先日、ぼくが社員用トイレの個室で用を足していると、誰かがノックしてトイレに入ってきた。
「取引先の人かな?」と思った。
社員用トイレは、四畳半ほどの広さで、小用が2器、大用が1器設置してある。
家にあるような、大小兼用の便器が一つだけしかないトイレではないので、従業員ならトイレに入る時、わざわざノックなどしない。
ぼくが、「取引先の人かな?」と思った根拠も、そこにある。

さて、その人は、用を足し手を洗った後にそそくさと出て行ったのだが、トイレの扉が扇ぐ風で、それが誰だかわかってしまった。
その風に乗って、あるにおいがしたからである。
そのにおいとは、ポマードである。
社員トイレは、けっこう多くの人が利用しているのだが、そういう人の中でも、ポマードを付けているのはたった一人しかいない。
薬剤師のH先生である。

「ああ、H先生やったんか。それにしても、何でノックなんかして入ってくるんかのう」とぼくは思ったが、すぐに「ああ、あの先生なら、そういうこともあり得る」と思い直した。
なぜなら、その先生、ちょっと変わっているからだ。

どこがどう変わっているのかということを、ここで説明するのは難しいのだが、強いて説明するとすれば、まずその動きだ。
H先生の動きは、何か堅くぎこちない。
ちょうどあの高見盛を見ているようである。
指先はいつも力が入っているのか、小刻みに震えている。
そのため、いつも先生には緊張感が漂っているように見える。
先生は、人と話す時、必ず大げさに手を動かすのだが、その際、緊張感漂う指はぎこちなく動いている。
例えば、「大丈夫です」という時、先生は指でOKサインを出す癖があるのだが、その時も指先は震え、うまく噛み合ってない。

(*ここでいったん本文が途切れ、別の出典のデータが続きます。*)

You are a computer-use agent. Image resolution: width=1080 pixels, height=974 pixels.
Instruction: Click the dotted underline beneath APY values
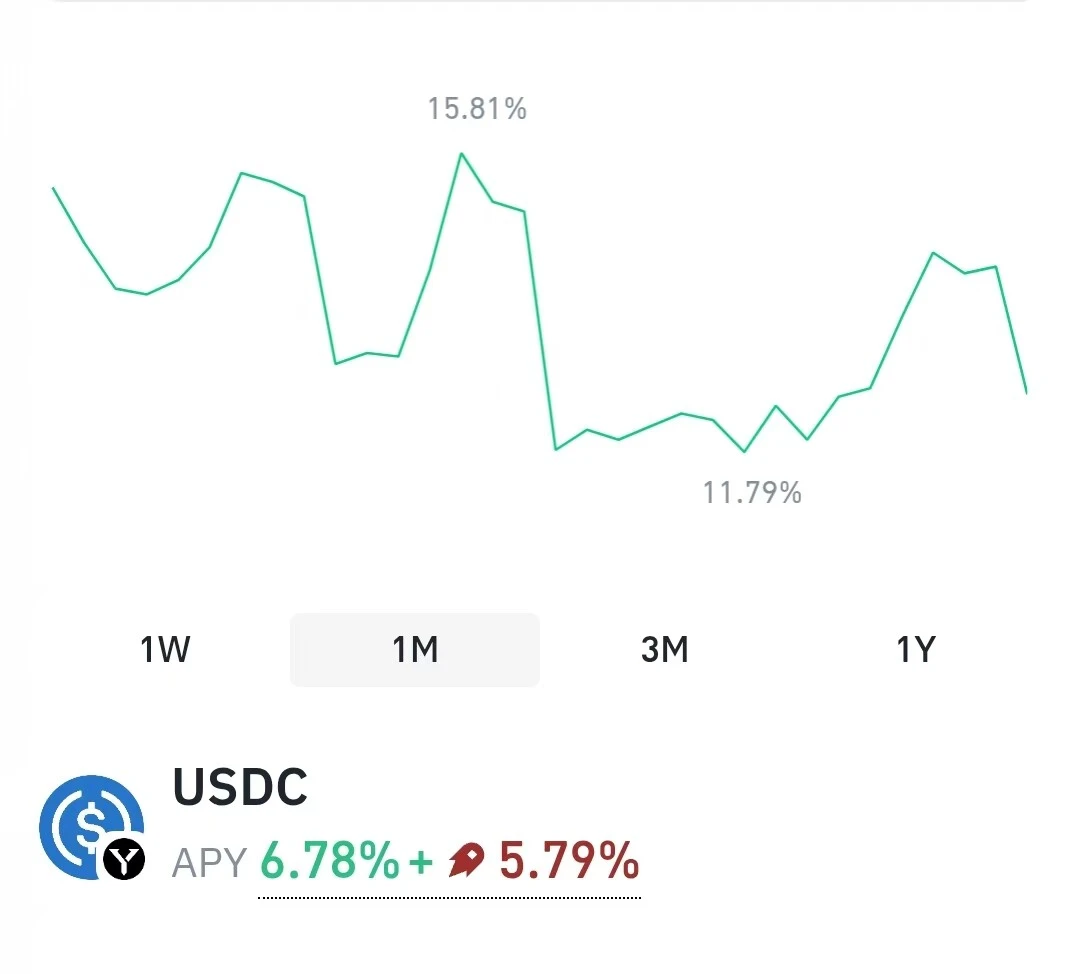(449, 897)
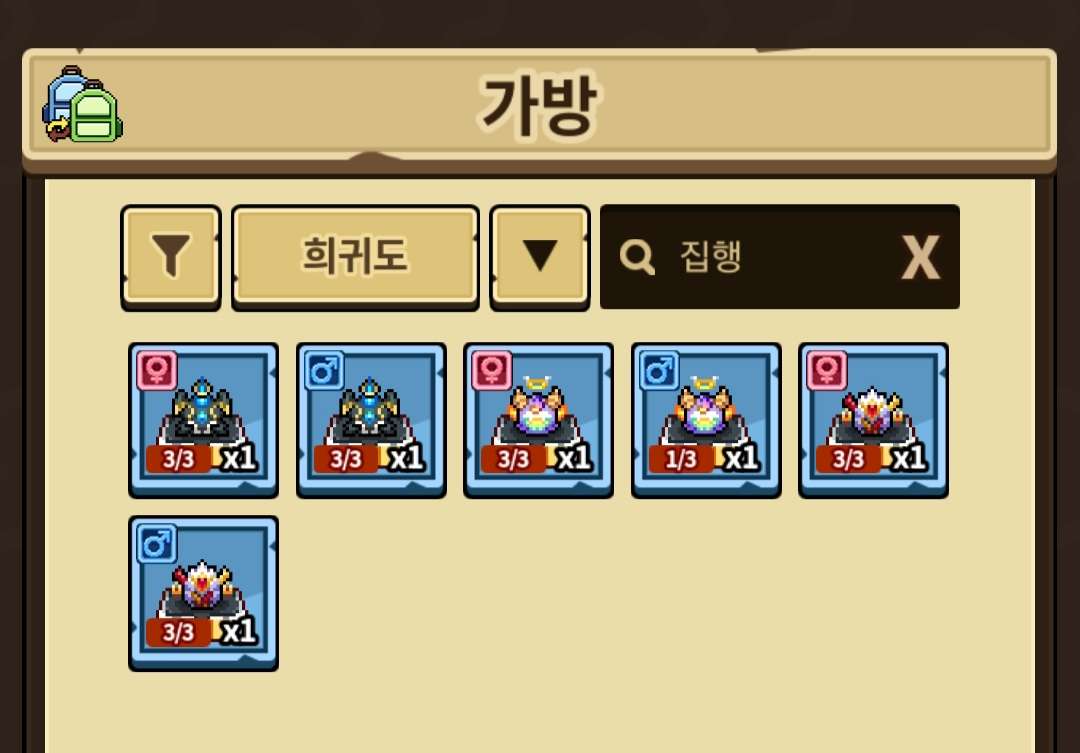1080x753 pixels.
Task: Select the male red-crested creature card
Action: (x=204, y=593)

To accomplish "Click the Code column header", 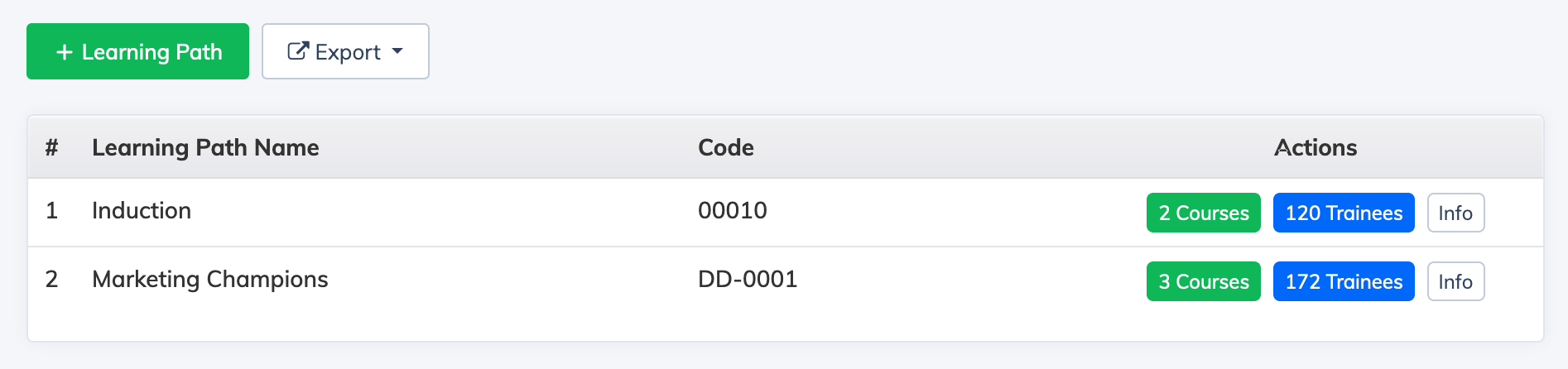I will [x=726, y=147].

笑う時は、必ず口元を手で覆い、「ヒッヒッヒ」と笑う。
従業員とすれ違う時などは、いつも額の汗をぬぐうようなパフォーマンスをしている。
「忙しいですか?」と尋ねると、甲高い声で「汗びっしょり!タオル3枚かえましたよ」と、いつも決まったセリフを言う。
それを言った後、決まって口元を手で覆い、「ヒッヒッヒッ」と笑っている。

さて、H先生は、かなり自己中心的な性格の人らしく、いつもそこのパートさんから不平不満を聴かされている。
あるパートさんが入ったばかりの頃、一人のパートさんが辞めた。
その時、H先生は「非常事態になりました。当分非常体制で臨みみましょう」とパートさんたちに言った。
ところが、その翌日、そこの長であるH先生は、当初のロ−テーションどおり休んだという。
「ふつう非常態勢なら、そこの長が率先して休みを返上するよねえ。でも、先生は違うんよ。私たちに休むなと言っておいて、しっかり自分だけ休むんやけ」と、そのパートさんは今でもこぼしている。